Repeat only what runs from the line with "Given: Expand Ausf.Benutzer" through the last line of the data below, both included, keeping every word as it is and leaving out the pictures.

(Provided records)
════
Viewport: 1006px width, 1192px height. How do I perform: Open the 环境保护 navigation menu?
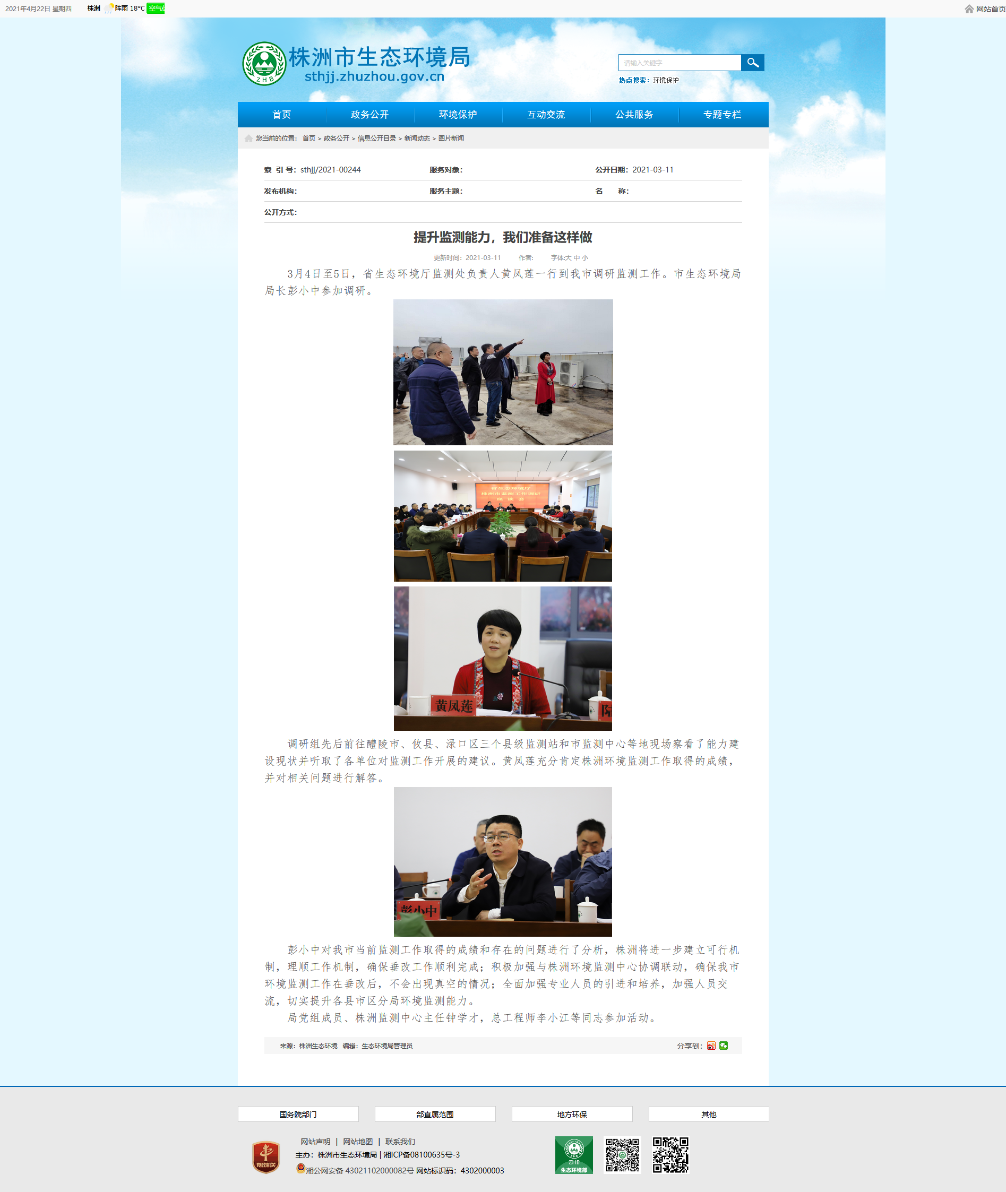click(x=457, y=115)
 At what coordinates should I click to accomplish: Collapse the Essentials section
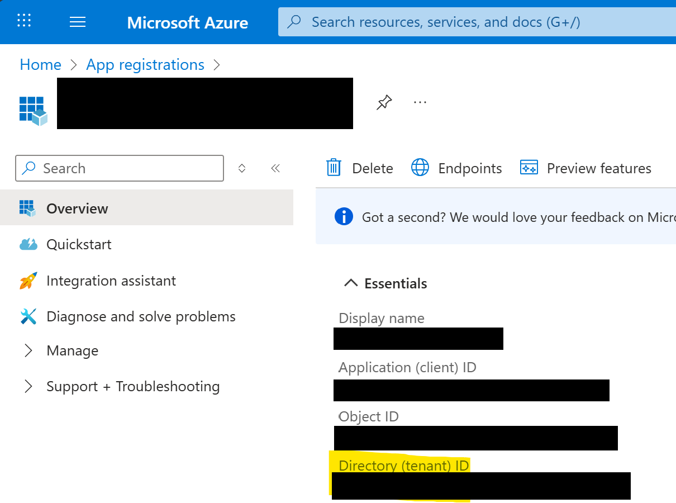coord(350,283)
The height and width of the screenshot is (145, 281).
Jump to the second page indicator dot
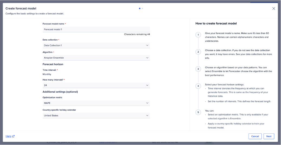click(142, 8)
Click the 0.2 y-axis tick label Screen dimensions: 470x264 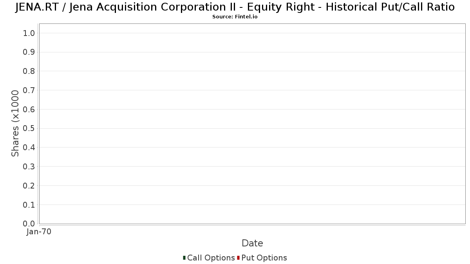pos(29,186)
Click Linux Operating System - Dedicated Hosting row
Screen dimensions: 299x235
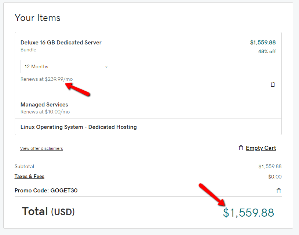click(79, 127)
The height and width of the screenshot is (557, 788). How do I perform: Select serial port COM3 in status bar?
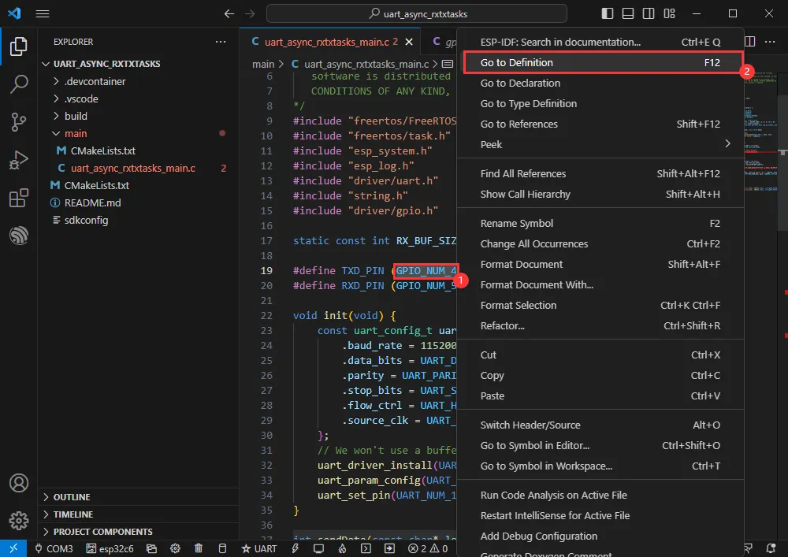point(54,548)
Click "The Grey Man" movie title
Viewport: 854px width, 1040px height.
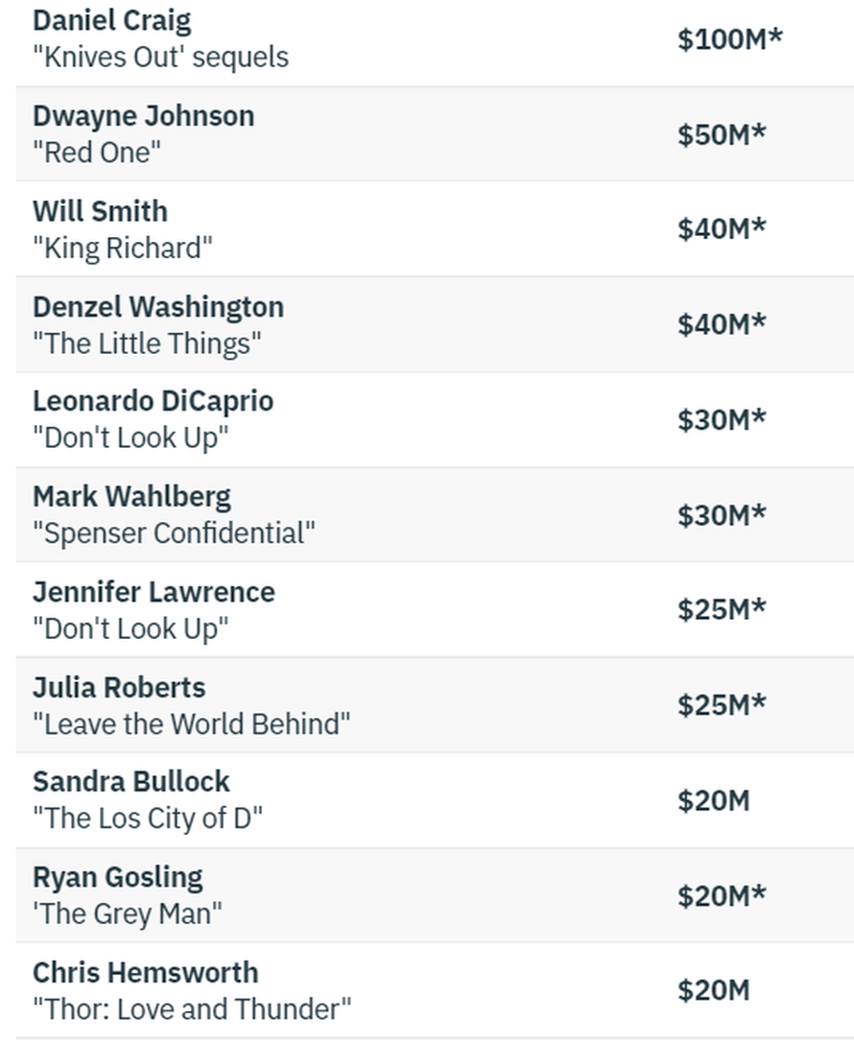(x=127, y=914)
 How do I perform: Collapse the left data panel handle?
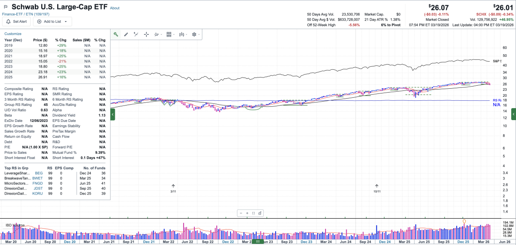coord(113,115)
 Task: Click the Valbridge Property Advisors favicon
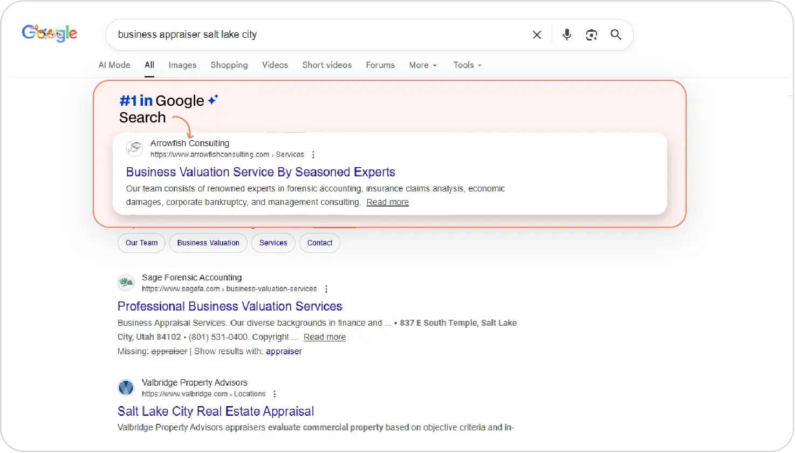(126, 388)
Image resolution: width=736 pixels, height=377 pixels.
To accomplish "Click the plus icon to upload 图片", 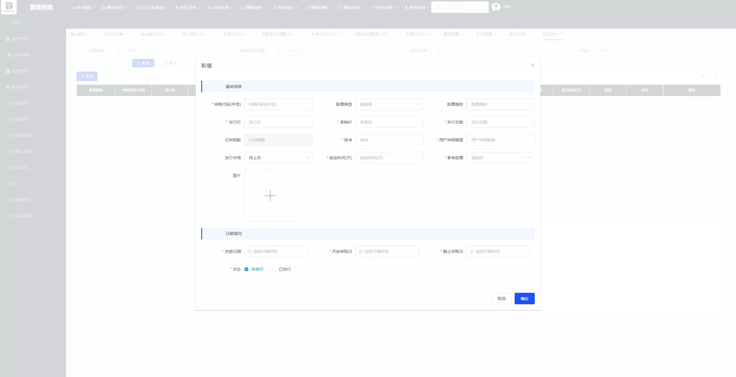I will [x=270, y=196].
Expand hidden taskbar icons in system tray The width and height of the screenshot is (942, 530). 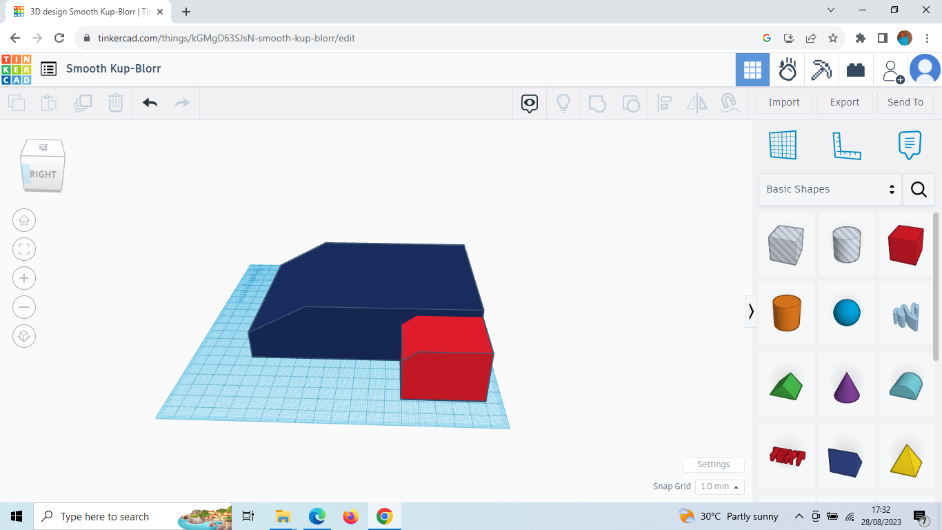pyautogui.click(x=799, y=516)
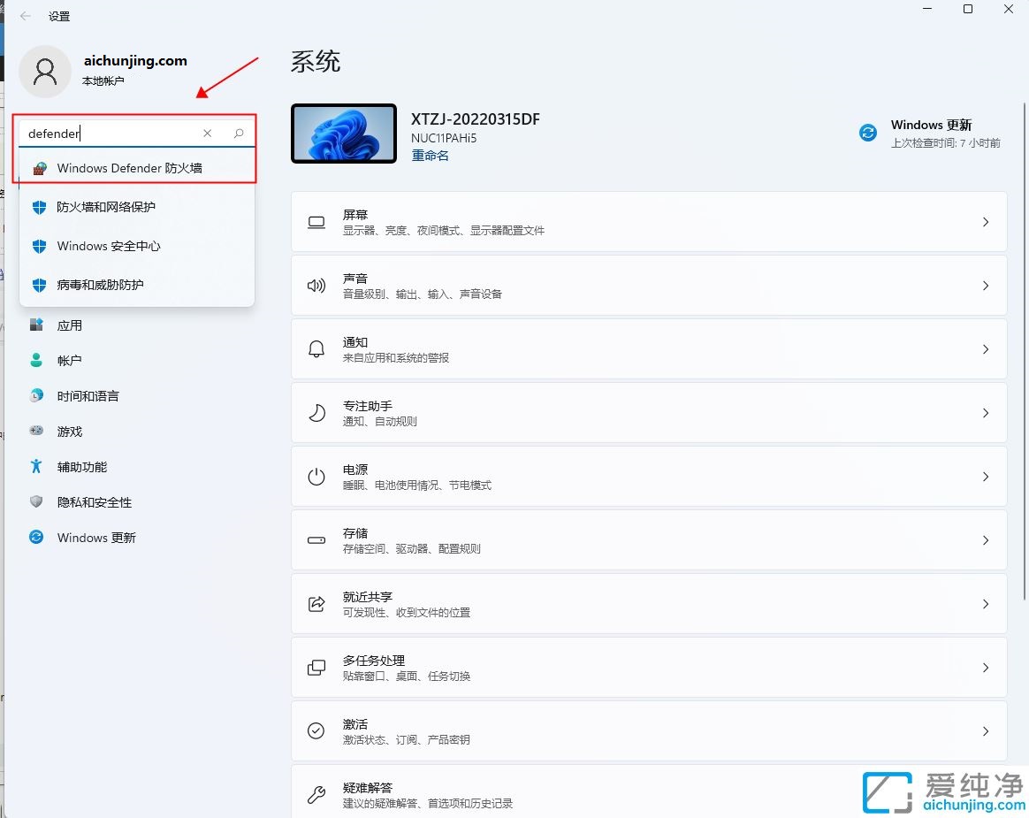This screenshot has width=1029, height=818.
Task: Click the 重命名 link under XTZJ-20220315DF
Action: click(431, 155)
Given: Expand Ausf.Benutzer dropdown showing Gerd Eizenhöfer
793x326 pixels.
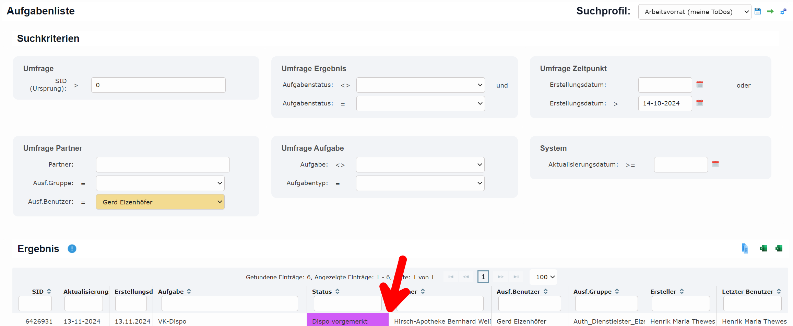Looking at the screenshot, I should pos(160,202).
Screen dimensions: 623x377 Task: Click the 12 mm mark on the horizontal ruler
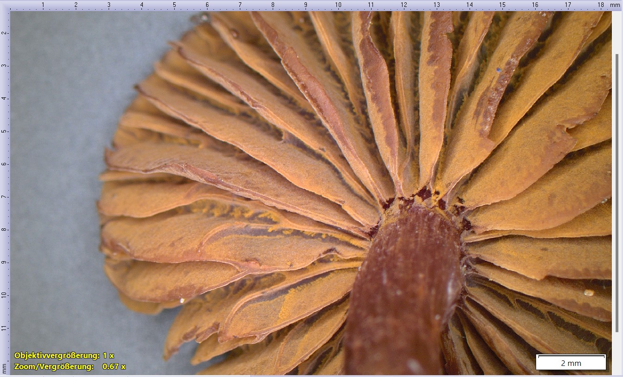404,5
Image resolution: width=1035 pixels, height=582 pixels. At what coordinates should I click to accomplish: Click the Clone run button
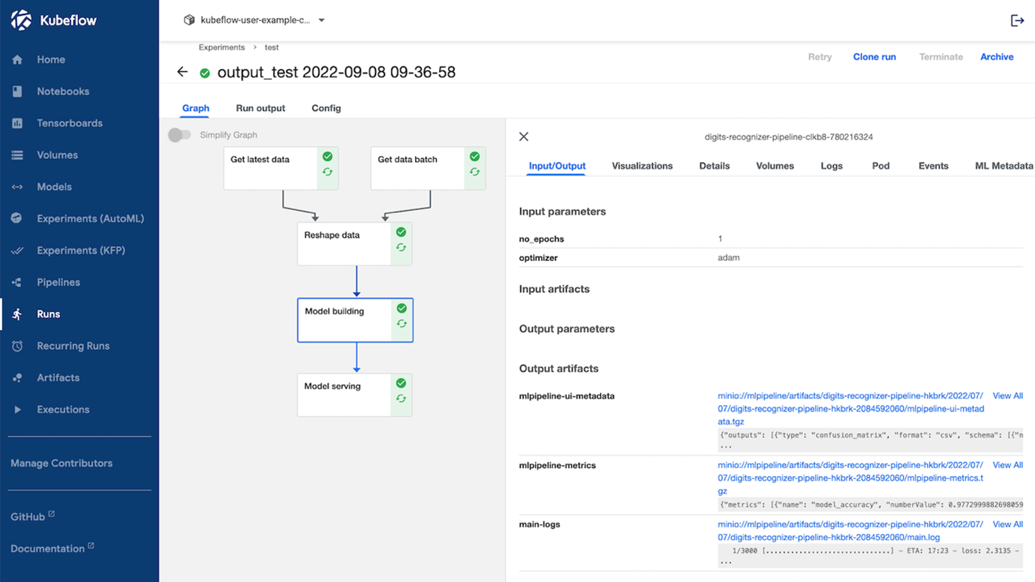tap(874, 57)
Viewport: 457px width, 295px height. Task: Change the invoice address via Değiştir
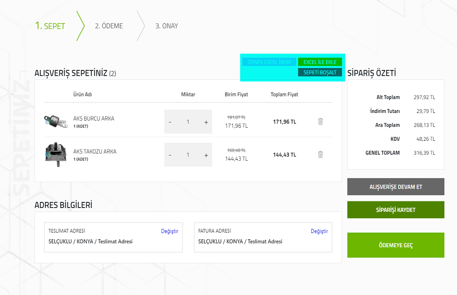coord(319,231)
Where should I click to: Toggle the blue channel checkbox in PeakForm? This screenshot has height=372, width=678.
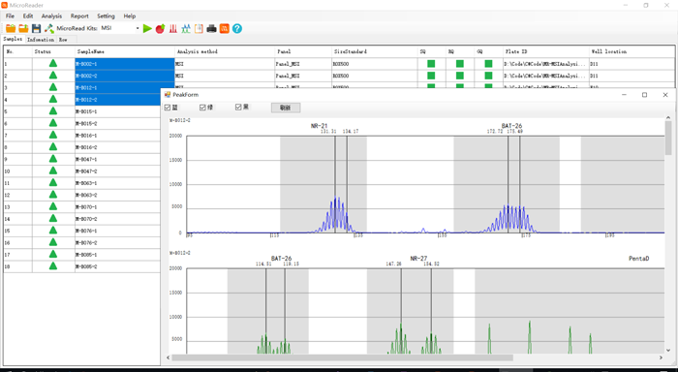tap(168, 108)
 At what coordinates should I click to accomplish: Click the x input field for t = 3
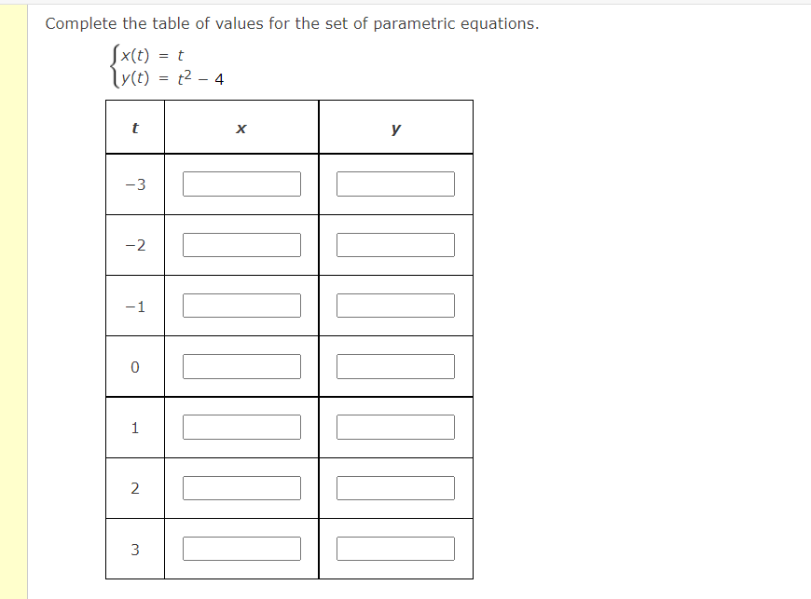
════
(Result for this exercise)
Given: Expand Ausf.Benutzer dropdown showing Gerd Eizenhöfer
793x326 pixels.
Looking at the screenshot, I should pos(160,202).
Screen dimensions: 623x377 Task: Click the 12 mm mark on the horizontal ruler
404,5
Image resolution: width=1035 pixels, height=582 pixels. At what coordinates should I click to accomplish: Click the Clone run button
tap(874, 57)
Viewport: 457px width, 295px height. Task: Change the invoice address via Değiştir
coord(319,231)
Where should I click to: Toggle the blue channel checkbox in PeakForm? This screenshot has height=372, width=678.
tap(168, 108)
 At what coordinates should I click to accomplish: Click the x input field for t = 3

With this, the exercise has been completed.